__LISTE DES TÂCHES__.
a) Recopiez à l'identique le passage sur la tartrazine, depuis « La tartrazine (Sunset » jusqu'à « fournit 194 articles. » inclus.
b) Rédigez la suite du texte sur la tartrazine, à partir de sa dernière phrase.

__PASSAGE EXTRAIT__.

La tartrazine (Sunset yellow, FD&C Yellow 5, E 102) est un colorant azoïque de synthèse employé pour la coloration des aliments et des médicaments. La requête “allergy to tartrazine” sur PubMed fournit 194 articles.

  • Au début des années 1980, E 102 a été incriminé dans des symptômes comme l’urticaire, l’asthme et également dans quelques cas d’anaphylaxies. Une anaphylaxie récidivante avec angio-oedème du pénis et du scrotum, survenue chez un adolescent, a été imputée à la tartrazine après la positivité d’un TPODA : urticaire généralisé et angio-oedème des lèvres et des bras, 2 heures après l’ingestion du colorant [24].

__INFORMATIONS EXTRAITES__.

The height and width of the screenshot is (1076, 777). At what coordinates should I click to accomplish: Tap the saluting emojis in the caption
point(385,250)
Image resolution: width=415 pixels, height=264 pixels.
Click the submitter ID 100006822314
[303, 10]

__RÉSULTATS PAR TÂCHE__.
a)
La tartrazine (Sunset yellow, FD&C Yellow 5, E 102) est un colorant azoïque de synthèse employé pour la coloration des aliments et des médicaments. La requête “allergy to tartrazine” sur PubMed fournit 194 articles.

b)
  • La tartrazine a également été mise en cause au cours de la rhinite, de l’asthme, de l’urticaire ou de l’intolérance aux AINS, mais une étude basée sur les TPODA (35 mg de tartrazine ou de placebo) effectués chez 26 patients atteints de ces affections s’est révélée négative : tous les tests furent négatifs, n’entraînant aucun symptôme cutané, respiratoire ou cardio-vasculaire [25]. Une autre étude a innocenté la tartrazine au cours de la DA [26].
  • Au cours de l’UC, le rôle de la tartrazine a été diversement apprécié. En 2014, parmi 100 patients atteints d’UC, deux individus seulement avaient un TPO positif à un ou plusieurs additifs ou colorants : aucun n’était positif pour E 102 [27].
  • Comme pour le carmin de cochenille, un médicament coloré (thyroxine, Synthyroid©) était responsable d’un rash, non par son principe actif, mais à cause des colorants qu’il contenait (tartrazine et rouge N°3) [28].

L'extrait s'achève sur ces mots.